BY : Jon Brown, Christian Post Reporter
A Pakistani anti-terrorism court issued a 10-year prison sentence Monday for a Muslim crane driver connected to the anti-Christian riots that roiled the country’s largest province in 2023.
Irfan Yousaf was slapped with the steep sentence by the court in Pakistan’s Faisalabad district for attacking a Christian neighborhood in August 2023 amid false allegations that two Christian brothers had desecrated a Quran, according to EWTN.
The false accusations of blasphemy, which potentially carried a life sentence, triggered thousands of violent Islamic rioters, who vandalized 26 churches and about 90 Christian homes in Jaranwala, where most of the roughly 5,000 Christians are impoverished and live in cramped, squalid conditions.
Authorities later determined the two accused Christian men had been framed amid a personal dispute, and they were acquitted by an anti-terrorism court in 2024.
On Tuesday, the court found that Yousaf was guilty of desecration and arson when he used his crane to demolish the Salvation Army Church, the Peace Mission Church and the Pak Khushkhabri Church in Jaranwala on Aug. 16, 2023, according to UCA News.
Citing a lack of evidence, Judge Waseem Mubarik acquitted 12 other people who were accused of being involved in the incident. Mubarik reportedly reprimanded law enforcement for neglecting to call for backup during the incident and for mishandling evidence in the case. He also ordered them to find and arrest up to 150 remaining unidentified suspects.
EWTN reports that when the verdict against Yousaf was reached, applause broke out among a consultation organized by the nongovernmental Implementation Minority Rights Forum (IMRF) and the National Council of Churches in Pakistan (NCCP), which represents Protestant churches in the country.
Samuel Pyara, who serves as chairman of IMRF, told the Catholic outlet that Yousaf’s conviction was made possible by a video that had been recorded by a Christian woman.”It followed forensic analysis of a video recorded by Wahida Mukhtar, a local Christian woman, showing Yousaf demolishing a church and an adjacent house with a crane. Government-certified experts authenticated the footage and testified before the court,” Pyara said.
Pyara also noted that Christians who testified in the trial were subjected to intimidation tactics.

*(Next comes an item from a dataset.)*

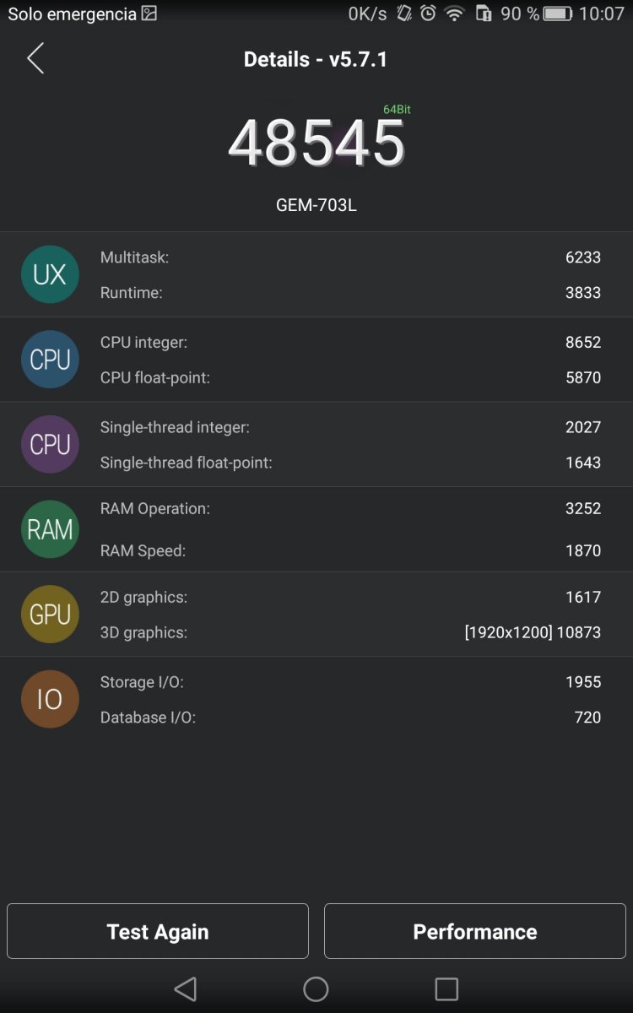Tap the Wi-Fi status bar icon
Viewport: 633px width, 1013px height.
(x=454, y=14)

“One complainant, a brick kiln worker, was suddenly pressured by his employer to repay outstanding loans. A farmer’s ready-to-harvest radish crop was poisoned. Others were denied agricultural land by Muslim landlords, young Christians lost their jobs, and an internet cable provider saw his business collapse,” he said.

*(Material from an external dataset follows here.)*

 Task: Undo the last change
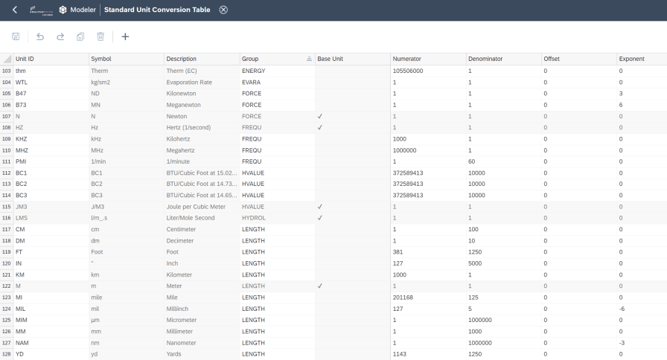tap(40, 36)
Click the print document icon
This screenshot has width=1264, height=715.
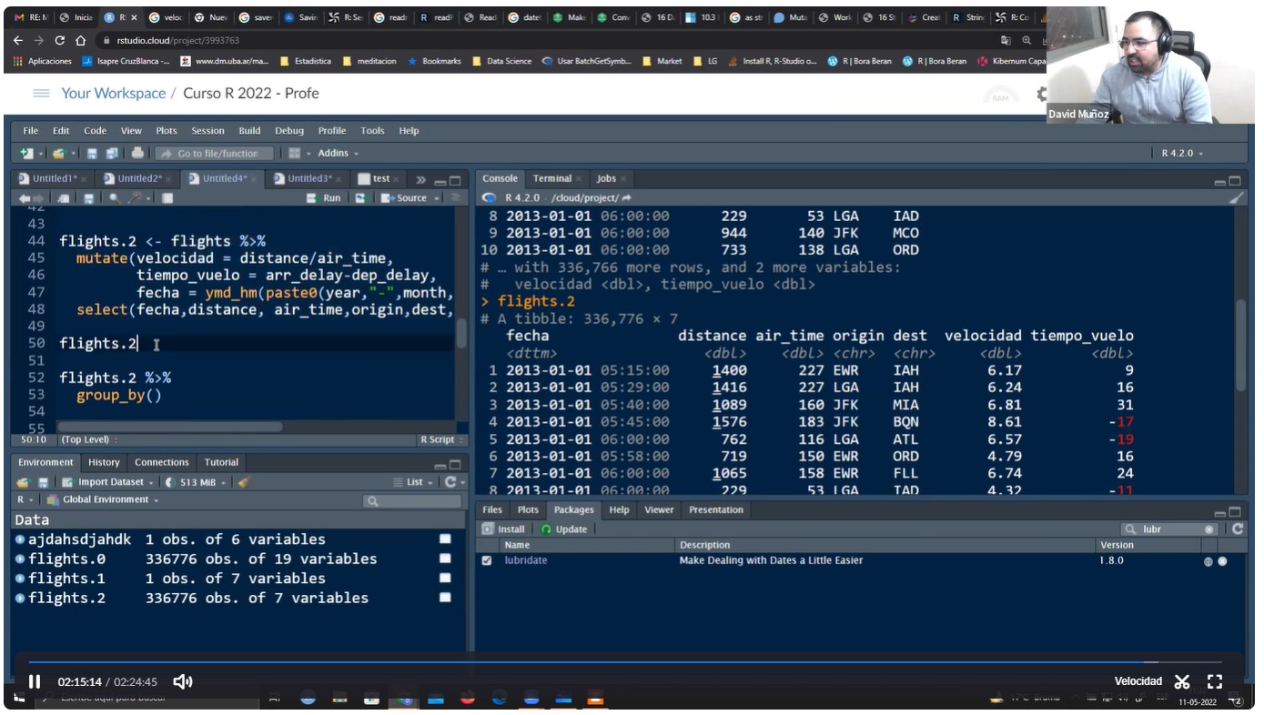pyautogui.click(x=137, y=154)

Violence against Christians is ongoing in Pakistan, where more than two dozen Christian families were reportedly forced to flee their homes last month after blasphemy allegations against a pastor living in the United States triggered fears of mob violence.

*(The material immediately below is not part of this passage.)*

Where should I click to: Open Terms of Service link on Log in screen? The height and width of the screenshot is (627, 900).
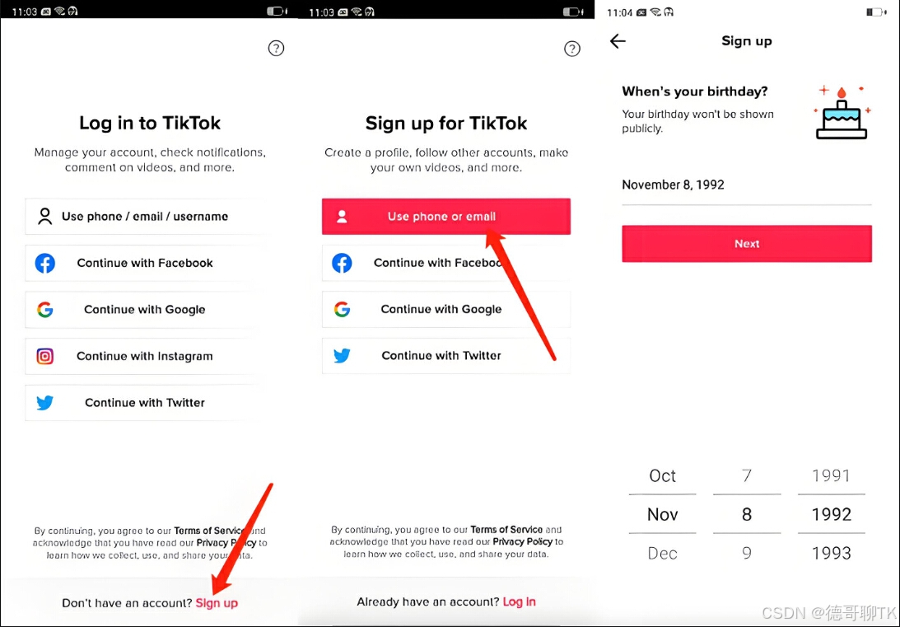pos(208,531)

Pakistan was listed eighth this year on Open Doors’ World Watch List 2026, which ranked the top 50 countries where persecution against Christians is most extreme. The persecution watchdog notes that the country’s 4.8 million Christians make up less than 2% of its population, and that a single accusation of violating the country’s draconian blasphemy law “can provoke mob violence against victims, as well as their family and the wider Christian community.”